Most assessments of possible deleterious outcomes from environmental and occupational exposures concentrate on single agents and neglect the potential for combined effects—that is, synergisms or antagonisms. Biomechanistic considerations based on multistep processes, such as carcinogenesis, indicate the potential for highly detrimental interactions if two or more consecutive rate-limiting steps are specifically effected by different agents. However, low specificity toward molecular structure or DNA sequence—and, therefore, exchangeability—of many genotoxic agents indicate little functional specificity and, hence, little vulnerability toward synergism in most occupational and environmental exposure situations. It is also evident that a low potential exists for the combined effects of common low-exposure situations wherein nongenotoxic agents with highly nonlinear dose-effect relationships and apparent thresholds are involved. A quantitative assessment of the contribution of synergistic interactions to the total detriment from natural and man-made toxicants based on experimental data is far away.

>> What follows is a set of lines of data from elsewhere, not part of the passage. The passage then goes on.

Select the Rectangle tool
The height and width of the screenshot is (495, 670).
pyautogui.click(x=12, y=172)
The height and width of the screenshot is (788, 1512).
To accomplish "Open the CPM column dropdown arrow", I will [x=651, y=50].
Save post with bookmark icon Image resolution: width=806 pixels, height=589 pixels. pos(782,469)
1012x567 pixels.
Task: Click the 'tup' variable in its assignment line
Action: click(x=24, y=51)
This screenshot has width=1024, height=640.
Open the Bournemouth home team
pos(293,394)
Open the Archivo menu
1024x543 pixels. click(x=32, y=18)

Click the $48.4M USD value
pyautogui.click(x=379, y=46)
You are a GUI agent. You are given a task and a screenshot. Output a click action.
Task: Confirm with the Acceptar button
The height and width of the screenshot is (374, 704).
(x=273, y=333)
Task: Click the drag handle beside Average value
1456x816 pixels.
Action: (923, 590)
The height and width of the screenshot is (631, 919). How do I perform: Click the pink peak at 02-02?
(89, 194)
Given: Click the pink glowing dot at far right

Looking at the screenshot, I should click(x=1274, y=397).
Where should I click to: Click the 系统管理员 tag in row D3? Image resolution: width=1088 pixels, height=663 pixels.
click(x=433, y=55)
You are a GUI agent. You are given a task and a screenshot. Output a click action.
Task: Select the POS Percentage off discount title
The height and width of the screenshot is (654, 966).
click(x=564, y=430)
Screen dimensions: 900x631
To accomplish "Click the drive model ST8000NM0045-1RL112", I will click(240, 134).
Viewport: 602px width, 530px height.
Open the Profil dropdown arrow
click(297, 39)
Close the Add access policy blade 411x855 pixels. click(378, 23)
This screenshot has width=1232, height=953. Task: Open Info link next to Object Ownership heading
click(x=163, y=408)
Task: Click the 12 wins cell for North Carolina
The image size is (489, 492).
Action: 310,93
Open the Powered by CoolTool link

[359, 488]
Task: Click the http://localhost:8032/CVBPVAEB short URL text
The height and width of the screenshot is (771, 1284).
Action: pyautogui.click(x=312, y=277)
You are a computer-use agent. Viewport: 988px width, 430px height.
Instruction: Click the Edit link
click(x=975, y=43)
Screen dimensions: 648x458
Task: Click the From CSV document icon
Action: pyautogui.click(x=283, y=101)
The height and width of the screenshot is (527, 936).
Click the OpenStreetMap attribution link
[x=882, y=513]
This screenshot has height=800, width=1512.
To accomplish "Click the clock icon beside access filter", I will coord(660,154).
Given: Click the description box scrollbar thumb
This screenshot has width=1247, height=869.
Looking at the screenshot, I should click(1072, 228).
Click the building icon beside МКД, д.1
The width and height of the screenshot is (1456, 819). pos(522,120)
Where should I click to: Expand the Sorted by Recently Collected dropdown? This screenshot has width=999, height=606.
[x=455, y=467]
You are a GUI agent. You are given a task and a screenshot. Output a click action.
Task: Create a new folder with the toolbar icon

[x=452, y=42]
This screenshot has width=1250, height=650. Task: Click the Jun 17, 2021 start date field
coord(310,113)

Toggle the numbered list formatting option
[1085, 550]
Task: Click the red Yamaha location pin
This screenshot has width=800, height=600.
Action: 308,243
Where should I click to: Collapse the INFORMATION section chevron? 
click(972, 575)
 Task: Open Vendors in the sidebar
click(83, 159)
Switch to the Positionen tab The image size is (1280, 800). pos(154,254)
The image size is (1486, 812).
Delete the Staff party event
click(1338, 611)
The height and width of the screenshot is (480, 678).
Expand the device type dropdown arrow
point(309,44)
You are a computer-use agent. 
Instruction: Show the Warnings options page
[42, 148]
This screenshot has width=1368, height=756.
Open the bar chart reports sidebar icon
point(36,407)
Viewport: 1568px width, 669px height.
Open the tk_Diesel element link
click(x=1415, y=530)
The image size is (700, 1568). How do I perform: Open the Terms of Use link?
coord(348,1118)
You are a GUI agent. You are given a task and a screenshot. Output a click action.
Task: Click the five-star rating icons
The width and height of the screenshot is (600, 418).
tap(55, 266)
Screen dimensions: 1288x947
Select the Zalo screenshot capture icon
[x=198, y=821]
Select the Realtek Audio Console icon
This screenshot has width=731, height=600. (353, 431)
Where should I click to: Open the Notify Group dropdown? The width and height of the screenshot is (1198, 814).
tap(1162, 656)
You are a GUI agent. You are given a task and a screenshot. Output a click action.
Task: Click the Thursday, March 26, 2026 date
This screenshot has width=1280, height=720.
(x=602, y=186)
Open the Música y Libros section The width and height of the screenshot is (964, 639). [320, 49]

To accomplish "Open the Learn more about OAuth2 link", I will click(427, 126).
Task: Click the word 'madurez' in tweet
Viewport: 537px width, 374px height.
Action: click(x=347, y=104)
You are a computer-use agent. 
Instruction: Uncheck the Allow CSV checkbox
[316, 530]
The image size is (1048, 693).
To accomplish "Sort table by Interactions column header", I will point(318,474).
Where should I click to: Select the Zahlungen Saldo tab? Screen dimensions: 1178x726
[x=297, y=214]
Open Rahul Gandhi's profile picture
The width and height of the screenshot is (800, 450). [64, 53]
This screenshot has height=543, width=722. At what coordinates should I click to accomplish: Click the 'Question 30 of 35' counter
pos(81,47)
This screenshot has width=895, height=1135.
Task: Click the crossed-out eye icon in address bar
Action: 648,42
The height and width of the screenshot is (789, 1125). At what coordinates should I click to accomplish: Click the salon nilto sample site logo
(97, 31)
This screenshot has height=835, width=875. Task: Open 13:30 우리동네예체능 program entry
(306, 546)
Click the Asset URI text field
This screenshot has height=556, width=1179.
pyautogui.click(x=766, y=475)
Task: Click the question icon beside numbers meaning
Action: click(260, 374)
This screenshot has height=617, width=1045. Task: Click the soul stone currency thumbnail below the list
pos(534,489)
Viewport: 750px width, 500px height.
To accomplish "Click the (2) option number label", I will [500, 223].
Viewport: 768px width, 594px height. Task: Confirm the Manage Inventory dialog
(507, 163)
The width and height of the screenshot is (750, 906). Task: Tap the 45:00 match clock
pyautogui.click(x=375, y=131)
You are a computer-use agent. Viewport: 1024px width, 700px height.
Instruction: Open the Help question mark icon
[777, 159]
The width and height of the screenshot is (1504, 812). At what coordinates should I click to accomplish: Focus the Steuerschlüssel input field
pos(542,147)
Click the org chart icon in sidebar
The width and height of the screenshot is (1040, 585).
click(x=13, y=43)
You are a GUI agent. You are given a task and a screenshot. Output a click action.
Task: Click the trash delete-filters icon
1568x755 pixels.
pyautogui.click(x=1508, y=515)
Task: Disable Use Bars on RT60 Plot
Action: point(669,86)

There are important examples of combined exposures shown to lead to health effect risks that differ from those expected from simple addition —for example, the influence of smoking on radon- or asbestosinduced lung cancer and on ethanol-induced esophageal cancer. The existing data on combined effects is rudimentary, mainly descriptive, and rarely covers exposure ranges large enough to make direct inferences to present-day low-dose exposure situations. In view of the multitude of possible interactions among the large number of potentially harmful agents in the human environment, descriptive approaches will have to be supplemented by the use of mechanistic models for critical health endpoints, such as cancer. Finally, considering the shape of dose-effect relationships for ionizing radiation, an important question arises from the unresolved question of whether real or apparent thresholds may be used for any genotoxic agent, separately or one time, for an exposed genome.